= TEXTE FOURNI =
De nombreuses innovations médicales sont apparues ces dernières années, apportant de réelles avancées pour les patients : nouveaux antiviraux contre l’hépatite C, thérapies ciblées et immunothérapie pour le traitement du cancer ou tests diagnostiques,… Ces traitements innovants, en particulier pour les maladies rares et les cancers, ont directement fait augmenter les dépenses. Une croissance qui n'a pas été compensée par les économies apportées par les médicaments arrivant en fin de brevet ou la rationalisation des volumes de prescription. Même si les coûts de ces traitements sont censés baisser dans les prochaines années, leur déploiement à grande échelle constitue un défi budgétaire majeur,, ce qui nécessitera une évaluation renforcée de la plus-value économique et thérapeutique de ces nouveaux traitements. 

Le budget consacré aux médicaments représente 17,8 % du budget total et dépasse son objectif budgétaire depuis 2015, à hauteur de 200 à 300 millions d’euros par an. Rien que dans le domaine du traitement du cancer, on estime que d’ici 2020, plus de 70 % des traitements reposeront sur les thérapies ciblées et l’immunothérapie et représenteront près de 20 % du budget total des médicaments.

= DONNÉES À EXAMINER =
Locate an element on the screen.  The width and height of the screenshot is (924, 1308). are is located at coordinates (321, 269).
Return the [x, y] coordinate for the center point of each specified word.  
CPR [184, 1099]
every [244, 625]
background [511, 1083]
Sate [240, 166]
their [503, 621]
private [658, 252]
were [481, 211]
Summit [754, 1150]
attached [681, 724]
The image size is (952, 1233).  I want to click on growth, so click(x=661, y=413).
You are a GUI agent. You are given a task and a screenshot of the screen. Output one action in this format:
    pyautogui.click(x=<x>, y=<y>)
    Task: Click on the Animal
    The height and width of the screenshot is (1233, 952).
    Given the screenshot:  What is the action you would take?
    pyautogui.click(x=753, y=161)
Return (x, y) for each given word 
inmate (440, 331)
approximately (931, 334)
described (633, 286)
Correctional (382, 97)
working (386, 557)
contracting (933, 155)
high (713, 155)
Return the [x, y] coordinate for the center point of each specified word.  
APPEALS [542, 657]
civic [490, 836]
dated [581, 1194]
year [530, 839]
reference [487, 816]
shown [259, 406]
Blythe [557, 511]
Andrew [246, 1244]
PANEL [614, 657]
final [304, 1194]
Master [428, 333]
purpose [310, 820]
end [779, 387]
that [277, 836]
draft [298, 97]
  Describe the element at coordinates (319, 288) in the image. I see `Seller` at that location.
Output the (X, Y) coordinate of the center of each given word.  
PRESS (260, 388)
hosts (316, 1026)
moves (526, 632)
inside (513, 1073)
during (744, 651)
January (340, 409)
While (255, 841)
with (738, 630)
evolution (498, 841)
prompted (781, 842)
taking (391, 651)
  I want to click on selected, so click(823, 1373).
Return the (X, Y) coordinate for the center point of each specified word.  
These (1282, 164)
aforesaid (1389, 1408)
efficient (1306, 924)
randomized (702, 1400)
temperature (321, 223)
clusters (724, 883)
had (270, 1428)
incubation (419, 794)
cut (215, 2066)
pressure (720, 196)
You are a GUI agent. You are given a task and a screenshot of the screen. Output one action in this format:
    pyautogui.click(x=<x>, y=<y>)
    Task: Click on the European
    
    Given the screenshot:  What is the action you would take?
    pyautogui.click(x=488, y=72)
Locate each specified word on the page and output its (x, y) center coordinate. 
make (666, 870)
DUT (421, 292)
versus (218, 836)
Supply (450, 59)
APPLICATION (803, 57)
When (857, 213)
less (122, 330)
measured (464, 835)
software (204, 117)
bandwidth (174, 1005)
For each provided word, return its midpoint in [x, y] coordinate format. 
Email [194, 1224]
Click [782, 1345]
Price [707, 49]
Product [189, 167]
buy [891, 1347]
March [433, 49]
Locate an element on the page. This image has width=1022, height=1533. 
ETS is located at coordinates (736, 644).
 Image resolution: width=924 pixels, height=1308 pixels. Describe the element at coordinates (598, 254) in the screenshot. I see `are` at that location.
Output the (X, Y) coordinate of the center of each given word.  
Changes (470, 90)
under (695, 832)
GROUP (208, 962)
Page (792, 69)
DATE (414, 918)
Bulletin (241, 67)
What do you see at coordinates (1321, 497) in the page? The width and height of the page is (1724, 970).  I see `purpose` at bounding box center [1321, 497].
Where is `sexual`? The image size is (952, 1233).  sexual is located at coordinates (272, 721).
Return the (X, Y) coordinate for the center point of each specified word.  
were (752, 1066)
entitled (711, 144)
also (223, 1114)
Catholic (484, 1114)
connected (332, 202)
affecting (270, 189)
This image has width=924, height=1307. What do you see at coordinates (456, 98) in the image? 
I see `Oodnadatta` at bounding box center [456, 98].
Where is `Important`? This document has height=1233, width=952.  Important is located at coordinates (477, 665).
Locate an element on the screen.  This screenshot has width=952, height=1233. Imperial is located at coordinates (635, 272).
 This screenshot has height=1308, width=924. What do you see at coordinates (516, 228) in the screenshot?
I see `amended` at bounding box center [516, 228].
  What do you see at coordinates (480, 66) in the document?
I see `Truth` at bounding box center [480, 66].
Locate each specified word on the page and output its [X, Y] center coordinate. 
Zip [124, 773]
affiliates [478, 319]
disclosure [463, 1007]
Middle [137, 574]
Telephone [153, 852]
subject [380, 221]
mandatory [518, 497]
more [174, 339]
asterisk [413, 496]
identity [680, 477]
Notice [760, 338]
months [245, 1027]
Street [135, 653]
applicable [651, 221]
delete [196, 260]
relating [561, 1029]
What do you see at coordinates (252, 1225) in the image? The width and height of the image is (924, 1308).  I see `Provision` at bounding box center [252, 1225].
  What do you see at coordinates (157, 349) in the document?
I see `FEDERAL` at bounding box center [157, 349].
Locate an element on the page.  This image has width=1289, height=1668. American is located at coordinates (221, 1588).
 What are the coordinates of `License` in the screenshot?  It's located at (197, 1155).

= À FAIRE =
A - Reprenez le passage du texte fourni qui commence aux mots « De nombreuses innovations » et s'arrête après « ces nouveaux traitements. ». Changez-y « hépatite C » en « hépatite B ».
B - D'après le texte fourni, quelle part du budget total le budget consacré aux médicaments représente-t-il ?

= RÉPONSES DANS L'ORDRE =
A -
De nombreuses innovations médicales sont apparues ces dernières années, apportant de réelles avancées pour les patients : nouveaux antiviraux contre l’hépatite B, thérapies ciblées et immunothérapie pour le traitement du cancer ou tests diagnostiques,… Ces traitements innovants, en particulier pour les maladies rares et les cancers, ont directement fait augmenter les dépenses. Une croissance qui n'a pas été compensée par les économies apportées par les médicaments arrivant en fin de brevet ou la rationalisation des volumes de prescription. Même si les coûts de ces traitements sont censés baisser dans les prochaines années, leur déploiement à grande échelle constitue un défi budgétaire majeur,, ce qui nécessitera une évaluation renforcée de la plus-value économique et thérapeutique de ces nouveaux traitements.

B - 17,8 % du budget total.